The extremist group, which controls swathes of Syria and Iraq, has a history of mass abductions and killings.

Residents of Dmeir, around 50 km from Damascus, earlier reported that at least 250 workers at the plant had been missing since Monday.

The town is divided between ISIS control in the east and rebel control in the west, but several key positions around it, including a military airport and a power plant, are still in government hands.

The fresh fighting came ahead of a new round of peace talks due next week in Geneva, following a ceasefire between the regime and non-militant rebels that has allowed Syrian forces to focus on fighting ISIS.
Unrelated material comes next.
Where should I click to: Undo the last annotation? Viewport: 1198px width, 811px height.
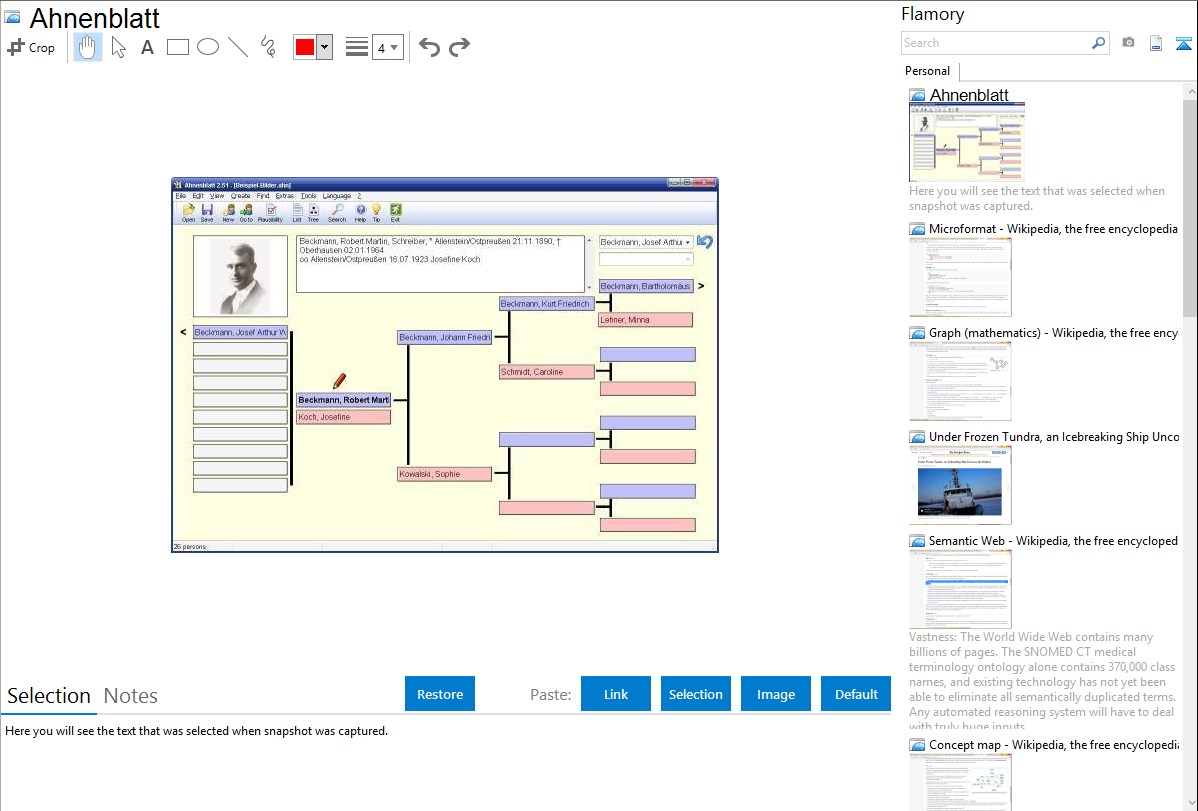(x=429, y=47)
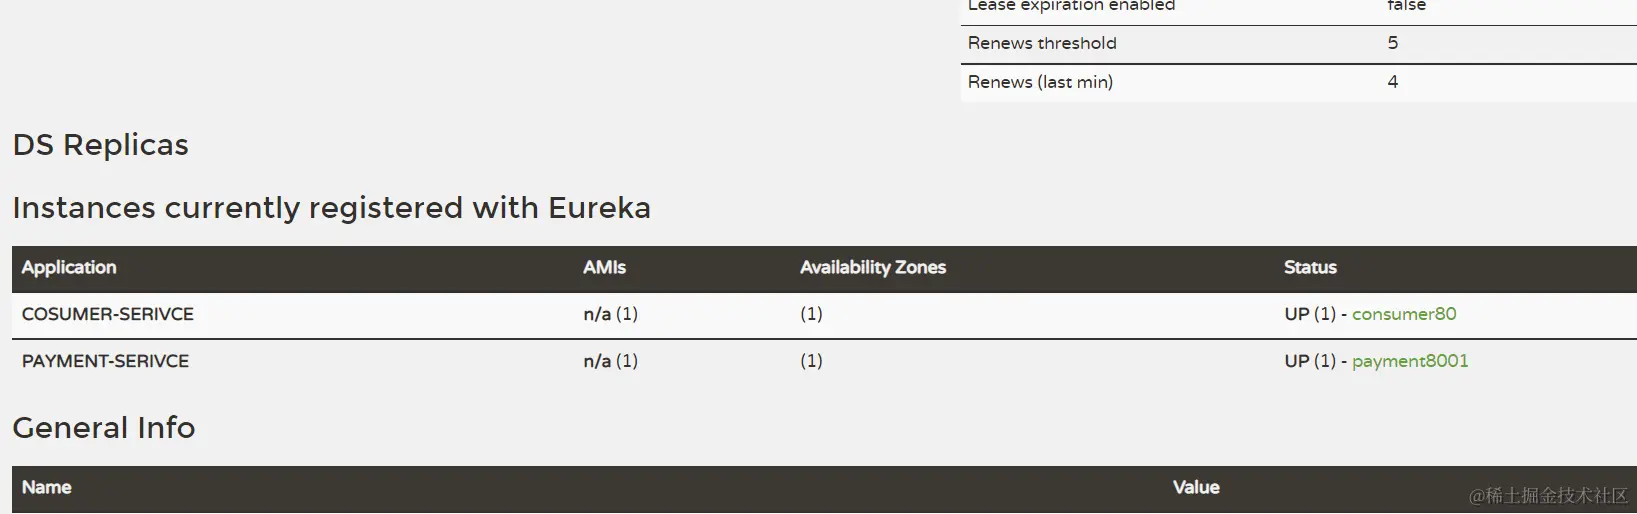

The talks are now due to begin on April 13, the same day as the regime is holding legislative elections, UN Syria envoy Staffan de Mistura said on Thursday, delaying them by two days.

"I will be very much insisting and pushing for... a serious discussion on political transition" at the upcoming round, de Mistura told reporters in Geneva.

The key stumbling block in the peace talks in Geneva is the fate of President Bashar al-Assad.

Syria's opposition has clung to its years-long demand that he leave power immediately, but the government has refused.

US Secretary of State John Kerry, on a visit to Bahrain on Thursday, told reporters in Manama that the "discussion about transition is the key test of the seriousness of the Assad regime" and its willingness to negotiate a peace.

The Syrian Observatory for Human Rights, a Britain-based monitor, said the fighting in and around Dmeir was heavy but the militants had not managed to gain significant ground.

"The most violent clashes are near the airport and the power plant, but IS has not entered either yet," Observatory director Rami Abdel Rahman said.

He said 20 members of regime forces and 35 fighters had been killed in the clashes.

A Dmeir resident told AFP she could hear heavy shelling around the city and that residents were not daring to leave their homes.

"We have no electricity, we have no water. There are people fleeing from the eastern districts to the west," she said, asking not to be named out of fear for her safety.

Further north on the border with Turkey, rebel factions and Islamists took control of a border crossing as well as the town of Al-Rai after clashes with ISIS, according to the Observatory.

"This is the main and one of the last crossing points with Turkey," the monitor said.

Residents of battle-scarred Palmyra were meanwhile preparing to start returning to the city on Saturday after its recapture from themilitants, officials said.

Most of Palmyra's pre-war population of 70,000 people fled west towards the city of Homs when the extremist group advanced on the city in May 2015.

Authorities this week began restoring power lines in the city and repairs to housing began on Wednesday, provincial governor Talal Barazi told the state news agency.

More than 270,000 people have been killed and millions have fled their homes since Syria's conflict erupted in March 2011.

The United Nations said on Thursday that it was aiming to begin a large-scale evacuation of wounded and sick people from four besieged Syrian towns within the next week.

Mr Jan Egeland, who heads a UN-backed humanitarian taskforce for Syria, said "a very major" medical evacuation was planned for Madaya and Zabadani, two towns near Damascus blockaded by the regime and their allies, and Fuaa and Kafraya, besieged by rebels in Syria's northwest.

"All together it could be up to 500 people," he told reporters in Geneva.

The Doctors Without Borders (MSF) charity said the situation in Syria's besieged areas remained critical.

"The catalogue of horror continues virtually unabated in many besieged areas," said MSF Director of Operations Dr Bart Janssens.